Moving onto your branches, these are looking good. You're extending each segment fully halfway towards the next ellipse and are achieving a good overlap between your strokes to maintain a more seamless transition from one to the next. Well done!

Looking at your plant constructions, you're largely doing quite well, and I have just a few things I want to point out as issues. Before that however, I want to remark that even as early as your daisy demo, you're drawing the flower petals to have a much stronger sense of flow and far less stiffness than the page of leaves exercises, so I'm glad to see that you're improving on this.

So, here are the issues I noticed:

  • When drawing along with the potato plant demo, you selectively only drew some of the filled black areas, and in doing so, removed the context that made the black sections you did fill in make sense. Those black sections are all cast shadows - the ones you drew are basically where we treat the leaf density to be so heavy that light is unable to reach the ground in those areas. Normally we would not simply fill in spaces in our drawing with solid black - each and every filled black shape would be an individual cast shadow, using its own new outlines rather than the outlines already present in the drawing. Without other such individual cast shadow shapes present in the drawing, it simply looks as though you've made the mistake of filling those spaces in with black.

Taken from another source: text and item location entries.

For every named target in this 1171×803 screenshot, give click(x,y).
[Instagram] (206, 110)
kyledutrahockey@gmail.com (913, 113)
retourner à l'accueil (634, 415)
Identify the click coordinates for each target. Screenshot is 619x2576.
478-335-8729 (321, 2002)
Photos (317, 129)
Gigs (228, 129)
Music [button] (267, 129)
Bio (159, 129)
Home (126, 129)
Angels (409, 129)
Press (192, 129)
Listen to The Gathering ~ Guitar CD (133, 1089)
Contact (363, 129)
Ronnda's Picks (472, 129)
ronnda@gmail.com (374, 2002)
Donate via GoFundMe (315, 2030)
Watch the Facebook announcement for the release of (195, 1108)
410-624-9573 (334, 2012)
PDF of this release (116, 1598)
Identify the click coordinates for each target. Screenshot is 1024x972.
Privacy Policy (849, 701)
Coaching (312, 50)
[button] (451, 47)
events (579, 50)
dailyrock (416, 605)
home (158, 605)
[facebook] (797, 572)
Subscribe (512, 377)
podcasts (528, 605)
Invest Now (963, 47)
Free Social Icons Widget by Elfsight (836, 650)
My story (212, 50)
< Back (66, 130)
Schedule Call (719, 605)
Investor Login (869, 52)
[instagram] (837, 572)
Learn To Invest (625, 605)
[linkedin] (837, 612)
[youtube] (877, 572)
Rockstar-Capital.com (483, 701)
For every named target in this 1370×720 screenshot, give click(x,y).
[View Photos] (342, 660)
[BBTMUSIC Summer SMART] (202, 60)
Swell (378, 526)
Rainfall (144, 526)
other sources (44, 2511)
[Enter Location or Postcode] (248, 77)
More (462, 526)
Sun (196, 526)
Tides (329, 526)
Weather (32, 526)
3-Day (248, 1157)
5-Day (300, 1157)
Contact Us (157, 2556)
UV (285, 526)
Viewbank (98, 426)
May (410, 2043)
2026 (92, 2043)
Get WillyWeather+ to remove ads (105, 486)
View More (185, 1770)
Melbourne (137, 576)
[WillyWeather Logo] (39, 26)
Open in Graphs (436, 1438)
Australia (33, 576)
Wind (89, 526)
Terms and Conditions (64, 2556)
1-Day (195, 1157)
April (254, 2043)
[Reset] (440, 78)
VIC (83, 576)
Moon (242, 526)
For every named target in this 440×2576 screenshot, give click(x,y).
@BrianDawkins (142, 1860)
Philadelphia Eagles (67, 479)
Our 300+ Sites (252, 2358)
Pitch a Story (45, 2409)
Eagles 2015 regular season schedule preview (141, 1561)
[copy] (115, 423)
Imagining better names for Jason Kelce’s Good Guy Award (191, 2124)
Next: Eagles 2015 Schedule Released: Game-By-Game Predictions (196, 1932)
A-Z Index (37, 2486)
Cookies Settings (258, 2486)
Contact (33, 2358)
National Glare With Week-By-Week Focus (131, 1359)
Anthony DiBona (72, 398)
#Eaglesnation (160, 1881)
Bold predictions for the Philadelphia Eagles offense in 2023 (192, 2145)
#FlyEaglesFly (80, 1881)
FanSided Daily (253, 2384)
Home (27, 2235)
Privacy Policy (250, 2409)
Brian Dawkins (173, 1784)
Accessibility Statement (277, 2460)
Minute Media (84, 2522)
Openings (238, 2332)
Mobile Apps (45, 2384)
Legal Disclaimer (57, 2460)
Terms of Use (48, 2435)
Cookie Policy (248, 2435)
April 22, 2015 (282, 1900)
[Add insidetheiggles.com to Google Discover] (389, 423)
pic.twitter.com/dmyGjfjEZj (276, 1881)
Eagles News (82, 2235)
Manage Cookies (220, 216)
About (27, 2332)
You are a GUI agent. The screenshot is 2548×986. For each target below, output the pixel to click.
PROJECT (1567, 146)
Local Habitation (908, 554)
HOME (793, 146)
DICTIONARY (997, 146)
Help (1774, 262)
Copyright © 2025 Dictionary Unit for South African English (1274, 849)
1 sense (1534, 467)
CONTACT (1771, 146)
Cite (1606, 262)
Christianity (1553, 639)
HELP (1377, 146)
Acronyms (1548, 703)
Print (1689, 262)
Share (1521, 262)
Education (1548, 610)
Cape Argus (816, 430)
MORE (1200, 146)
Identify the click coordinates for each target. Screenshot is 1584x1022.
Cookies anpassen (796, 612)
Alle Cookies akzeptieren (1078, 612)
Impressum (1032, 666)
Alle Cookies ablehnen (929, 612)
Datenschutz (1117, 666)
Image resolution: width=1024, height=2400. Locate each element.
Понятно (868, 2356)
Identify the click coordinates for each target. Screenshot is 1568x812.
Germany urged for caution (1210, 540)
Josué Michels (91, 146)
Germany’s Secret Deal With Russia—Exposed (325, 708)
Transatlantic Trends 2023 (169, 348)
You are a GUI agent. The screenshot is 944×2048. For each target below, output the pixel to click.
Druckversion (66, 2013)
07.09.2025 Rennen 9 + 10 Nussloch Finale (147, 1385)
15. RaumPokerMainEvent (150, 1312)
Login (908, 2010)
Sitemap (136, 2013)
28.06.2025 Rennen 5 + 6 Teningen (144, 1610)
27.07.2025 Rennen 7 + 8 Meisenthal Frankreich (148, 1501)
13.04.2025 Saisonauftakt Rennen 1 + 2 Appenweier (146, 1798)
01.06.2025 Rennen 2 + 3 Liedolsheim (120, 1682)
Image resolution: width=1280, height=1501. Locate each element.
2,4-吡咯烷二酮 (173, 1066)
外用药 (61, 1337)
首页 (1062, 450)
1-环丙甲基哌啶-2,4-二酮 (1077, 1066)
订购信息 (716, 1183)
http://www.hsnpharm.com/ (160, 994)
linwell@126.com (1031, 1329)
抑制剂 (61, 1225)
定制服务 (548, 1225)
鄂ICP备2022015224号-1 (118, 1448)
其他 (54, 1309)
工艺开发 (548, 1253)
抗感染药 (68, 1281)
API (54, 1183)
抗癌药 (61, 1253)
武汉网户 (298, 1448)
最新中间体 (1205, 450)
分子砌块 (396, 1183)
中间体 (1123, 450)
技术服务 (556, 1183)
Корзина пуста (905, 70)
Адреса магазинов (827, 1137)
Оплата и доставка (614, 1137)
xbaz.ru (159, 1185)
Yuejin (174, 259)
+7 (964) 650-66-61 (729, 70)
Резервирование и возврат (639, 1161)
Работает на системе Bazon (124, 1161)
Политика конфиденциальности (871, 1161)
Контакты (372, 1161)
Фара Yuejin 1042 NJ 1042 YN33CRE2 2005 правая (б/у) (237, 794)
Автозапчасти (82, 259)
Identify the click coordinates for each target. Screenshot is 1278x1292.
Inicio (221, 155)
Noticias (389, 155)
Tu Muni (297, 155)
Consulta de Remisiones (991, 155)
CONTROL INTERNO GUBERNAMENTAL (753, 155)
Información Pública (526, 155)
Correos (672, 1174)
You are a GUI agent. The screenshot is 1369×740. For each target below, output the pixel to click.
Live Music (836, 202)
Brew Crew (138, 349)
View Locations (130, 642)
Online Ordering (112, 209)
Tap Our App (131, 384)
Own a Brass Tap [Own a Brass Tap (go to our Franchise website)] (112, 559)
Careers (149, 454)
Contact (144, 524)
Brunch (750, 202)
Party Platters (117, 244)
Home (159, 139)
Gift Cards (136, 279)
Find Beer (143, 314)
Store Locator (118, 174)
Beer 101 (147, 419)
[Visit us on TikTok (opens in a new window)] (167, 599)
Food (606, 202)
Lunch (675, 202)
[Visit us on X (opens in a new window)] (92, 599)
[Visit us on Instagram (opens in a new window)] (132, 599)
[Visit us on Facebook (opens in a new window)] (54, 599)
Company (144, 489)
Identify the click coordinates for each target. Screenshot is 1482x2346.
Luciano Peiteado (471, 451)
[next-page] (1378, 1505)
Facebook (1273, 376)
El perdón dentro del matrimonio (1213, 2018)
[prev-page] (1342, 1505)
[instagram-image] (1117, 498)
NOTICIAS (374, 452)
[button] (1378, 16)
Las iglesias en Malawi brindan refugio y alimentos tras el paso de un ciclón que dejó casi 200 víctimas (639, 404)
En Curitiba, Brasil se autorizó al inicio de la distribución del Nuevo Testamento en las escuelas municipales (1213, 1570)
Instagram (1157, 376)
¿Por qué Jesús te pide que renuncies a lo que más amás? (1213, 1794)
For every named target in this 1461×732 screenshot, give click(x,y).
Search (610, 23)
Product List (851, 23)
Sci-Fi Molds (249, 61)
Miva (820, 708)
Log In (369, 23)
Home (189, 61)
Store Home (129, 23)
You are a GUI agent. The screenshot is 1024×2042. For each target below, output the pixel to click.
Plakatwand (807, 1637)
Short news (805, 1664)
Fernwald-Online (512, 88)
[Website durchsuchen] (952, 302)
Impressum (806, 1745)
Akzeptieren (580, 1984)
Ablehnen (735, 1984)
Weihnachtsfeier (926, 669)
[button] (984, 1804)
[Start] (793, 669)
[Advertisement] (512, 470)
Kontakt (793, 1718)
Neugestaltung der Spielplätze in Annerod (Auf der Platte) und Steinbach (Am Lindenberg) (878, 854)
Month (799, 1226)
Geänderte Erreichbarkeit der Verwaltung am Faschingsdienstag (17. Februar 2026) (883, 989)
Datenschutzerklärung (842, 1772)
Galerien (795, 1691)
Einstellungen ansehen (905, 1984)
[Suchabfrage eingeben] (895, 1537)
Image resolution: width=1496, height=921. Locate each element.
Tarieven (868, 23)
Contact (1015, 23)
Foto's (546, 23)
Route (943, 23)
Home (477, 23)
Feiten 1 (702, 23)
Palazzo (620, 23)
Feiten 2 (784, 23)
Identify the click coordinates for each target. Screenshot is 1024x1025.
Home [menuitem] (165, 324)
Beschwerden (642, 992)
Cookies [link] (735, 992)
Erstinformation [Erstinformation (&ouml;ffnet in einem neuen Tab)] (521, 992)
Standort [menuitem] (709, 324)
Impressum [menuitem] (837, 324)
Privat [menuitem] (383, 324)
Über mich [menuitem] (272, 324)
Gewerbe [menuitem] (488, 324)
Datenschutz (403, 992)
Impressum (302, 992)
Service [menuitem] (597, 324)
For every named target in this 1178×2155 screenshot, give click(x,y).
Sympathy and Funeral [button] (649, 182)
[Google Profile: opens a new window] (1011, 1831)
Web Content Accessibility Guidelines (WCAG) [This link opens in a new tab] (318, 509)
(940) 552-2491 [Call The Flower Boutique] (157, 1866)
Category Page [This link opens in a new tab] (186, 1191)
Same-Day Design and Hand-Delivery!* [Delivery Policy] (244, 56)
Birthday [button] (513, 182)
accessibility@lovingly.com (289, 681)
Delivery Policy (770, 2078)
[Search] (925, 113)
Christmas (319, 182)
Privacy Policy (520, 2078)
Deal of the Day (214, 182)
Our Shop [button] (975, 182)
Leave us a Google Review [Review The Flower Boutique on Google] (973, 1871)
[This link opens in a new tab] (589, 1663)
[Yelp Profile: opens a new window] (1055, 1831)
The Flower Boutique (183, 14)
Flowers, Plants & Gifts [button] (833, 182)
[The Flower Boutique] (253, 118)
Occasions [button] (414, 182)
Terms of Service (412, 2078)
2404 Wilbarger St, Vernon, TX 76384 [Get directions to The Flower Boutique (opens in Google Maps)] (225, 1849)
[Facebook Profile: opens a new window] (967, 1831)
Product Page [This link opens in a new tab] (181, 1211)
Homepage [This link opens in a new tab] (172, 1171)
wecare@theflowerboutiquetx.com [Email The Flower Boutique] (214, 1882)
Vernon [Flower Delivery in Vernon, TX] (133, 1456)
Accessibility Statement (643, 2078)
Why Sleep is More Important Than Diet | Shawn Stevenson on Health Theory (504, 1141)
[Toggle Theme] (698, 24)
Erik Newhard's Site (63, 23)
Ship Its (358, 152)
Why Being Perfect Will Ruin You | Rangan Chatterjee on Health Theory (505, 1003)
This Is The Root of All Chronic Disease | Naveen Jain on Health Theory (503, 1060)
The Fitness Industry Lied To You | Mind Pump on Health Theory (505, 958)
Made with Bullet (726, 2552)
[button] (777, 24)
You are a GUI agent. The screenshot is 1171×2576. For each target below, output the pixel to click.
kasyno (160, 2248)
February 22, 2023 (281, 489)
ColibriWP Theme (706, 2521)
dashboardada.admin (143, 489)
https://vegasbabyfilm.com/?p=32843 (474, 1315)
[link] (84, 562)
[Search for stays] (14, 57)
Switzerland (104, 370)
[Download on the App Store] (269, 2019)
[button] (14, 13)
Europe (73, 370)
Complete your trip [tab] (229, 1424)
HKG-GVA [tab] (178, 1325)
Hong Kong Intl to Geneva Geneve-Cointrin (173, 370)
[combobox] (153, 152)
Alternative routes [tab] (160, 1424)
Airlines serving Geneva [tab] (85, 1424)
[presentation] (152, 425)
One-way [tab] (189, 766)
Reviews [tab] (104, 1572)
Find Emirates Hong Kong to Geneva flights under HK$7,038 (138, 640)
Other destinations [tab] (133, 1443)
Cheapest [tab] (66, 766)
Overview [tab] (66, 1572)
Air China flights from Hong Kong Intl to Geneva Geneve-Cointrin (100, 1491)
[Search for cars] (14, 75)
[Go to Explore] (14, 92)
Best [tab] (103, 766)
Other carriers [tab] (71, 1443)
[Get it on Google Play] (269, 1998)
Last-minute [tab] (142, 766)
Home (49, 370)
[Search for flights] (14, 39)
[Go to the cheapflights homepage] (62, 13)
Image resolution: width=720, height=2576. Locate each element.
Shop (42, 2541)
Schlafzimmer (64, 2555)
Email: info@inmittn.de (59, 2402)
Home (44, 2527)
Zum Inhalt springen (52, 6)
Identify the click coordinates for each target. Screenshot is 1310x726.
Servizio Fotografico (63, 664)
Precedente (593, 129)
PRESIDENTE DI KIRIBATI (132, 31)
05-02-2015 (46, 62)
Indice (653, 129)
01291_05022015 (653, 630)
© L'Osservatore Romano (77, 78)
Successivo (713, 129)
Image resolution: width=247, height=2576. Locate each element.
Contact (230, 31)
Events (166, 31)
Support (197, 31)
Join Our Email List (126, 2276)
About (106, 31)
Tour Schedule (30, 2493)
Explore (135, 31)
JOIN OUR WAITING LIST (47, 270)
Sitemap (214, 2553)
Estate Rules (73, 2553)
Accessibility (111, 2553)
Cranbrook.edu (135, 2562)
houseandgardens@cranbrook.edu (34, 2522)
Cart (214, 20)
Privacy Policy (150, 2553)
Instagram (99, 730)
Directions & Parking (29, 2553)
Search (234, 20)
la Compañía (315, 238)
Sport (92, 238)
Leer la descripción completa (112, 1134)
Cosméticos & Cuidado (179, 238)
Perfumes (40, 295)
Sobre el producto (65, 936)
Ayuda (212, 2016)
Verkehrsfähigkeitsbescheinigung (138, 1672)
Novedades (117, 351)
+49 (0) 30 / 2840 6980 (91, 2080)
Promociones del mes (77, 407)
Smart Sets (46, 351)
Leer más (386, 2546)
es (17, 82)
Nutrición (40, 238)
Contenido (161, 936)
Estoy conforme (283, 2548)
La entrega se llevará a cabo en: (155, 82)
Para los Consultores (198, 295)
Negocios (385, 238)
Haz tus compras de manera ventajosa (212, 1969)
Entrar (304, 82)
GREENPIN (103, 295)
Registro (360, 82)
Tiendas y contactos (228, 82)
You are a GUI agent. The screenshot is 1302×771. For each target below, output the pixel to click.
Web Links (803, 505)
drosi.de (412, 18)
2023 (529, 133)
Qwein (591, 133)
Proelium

  • Along the right side of this white lily, you've got a smaller petal there that is definitely complex enough that it should have first been drawn with a simple leaf form before building up that complexity. Don't skip steps - construction is all about laying down scaffoldings to support the complexity we ultimately wish to capture. Sometimes we put down scaffolding so we can build up more complex scaffolding, in successive phases until we're actually able to support the greatest degree of complexity we require in that area. Simply drawing a more complex form without anything to support it will cause it to feel more flat and less believably three dimensional.

  • You called out this cactus and asked if it was fine to add pebbles along their base. While it's fine to capture such things, this should have been captured using textural techniques - meaning capturing the shadows they'd cast on their surroundings, not outlining each form in its entirety. This is explained in lesson 2's section on implicit/explicit drawing techniques.

  • You pointed this out yourself already, but I figured I'd mention it for the sake of completeness. On this drawing, you filled in the empty spaces between your forms with solid black. It's not just about not putting cast shadows on empty space - the points I raised about your potato plant also stand. Even if there were a surface behind them upon which shadows would be cast, you'd still have to provide some clearly designed shadow shapes to help provide context for what those filled black areas are.

  • When drawing anything cylindrical - such as flower pots - be sure to construct them around a central minor axis line to help keep all the ellipses aligned to one another.

So! I'm going to go ahead and mark this lesson as complete. Be sure to keep the points I've mentioned here in mind as you continue onto the next lesson.

Next Steps:

Feel free to move onto lesson 4.

This critique marks this lesson as complete.
6:46 PM, Friday June 26th 2020

Thank you very much for the critique. i will keep what you have in mind.